The floor of Estornum Agnostus, where the seam-scribes worked. A disc of titan-bone set into the rock, broad as a threshing yard, cut all over with a Deoric that no living reader can parse and that flakes away a little more each time someone tries. The lines do not meet where they ought to. A surveyor's eye follows them and insists the disc is wider across than around, and measures it twice to be certain, and gets two answers. The Jae-Kai who come each year to mourn here do not measure it. They sit at its edge until they begin to forget why they came, and then they go, which is how they know the visit is over.

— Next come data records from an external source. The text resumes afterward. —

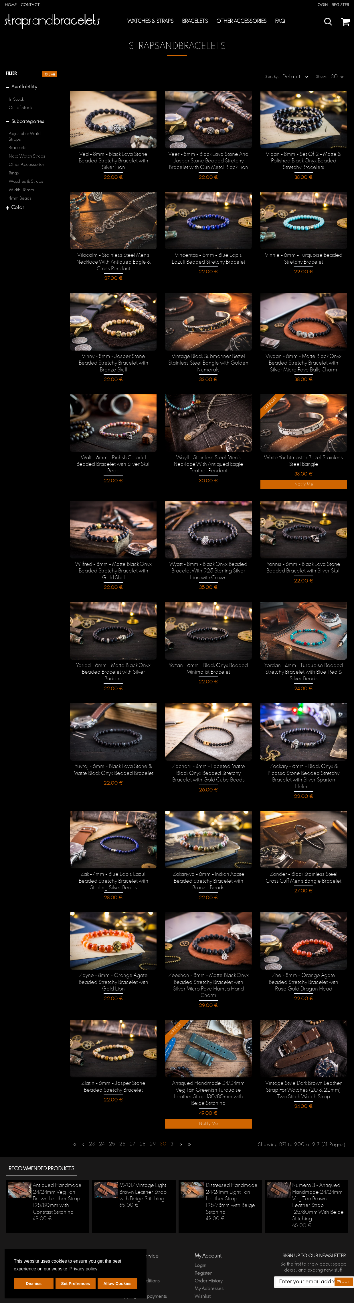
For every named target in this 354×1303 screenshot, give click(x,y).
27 (133, 1121)
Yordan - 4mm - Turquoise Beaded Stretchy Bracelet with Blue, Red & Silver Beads (303, 668)
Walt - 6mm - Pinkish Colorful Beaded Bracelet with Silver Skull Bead (113, 462)
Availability (24, 87)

Nobody at Estornum Agnostus understood what had been done, and the people best placed to explain it were the first the disaster took. The seam-scribes died at Estornum Agnostus with the working still held in living memory, and the record of how they had composed it was lost with the rest of the Vyanoweir corpus when the libraries burned, fifteen thousand years later at the close of the age. What is known now is a modern reading, argued backward from the wound by shapers who can recognize a torn Izzus seam for what it is. The Golden Age itself left no account of the cause, because the one place the cause was written is the place that takes the record back. Later fire-cultures gave the act its name. The Neferati, and the Tarkhetan tradition descended from them, keep a long fear of the one working a shaper must never attempt, the inscription of a living seam; when they name that heresy, this is the catastrophe behind the name. The warning that came down from it is shorter than the disaster that earned it. A seam is read, never written.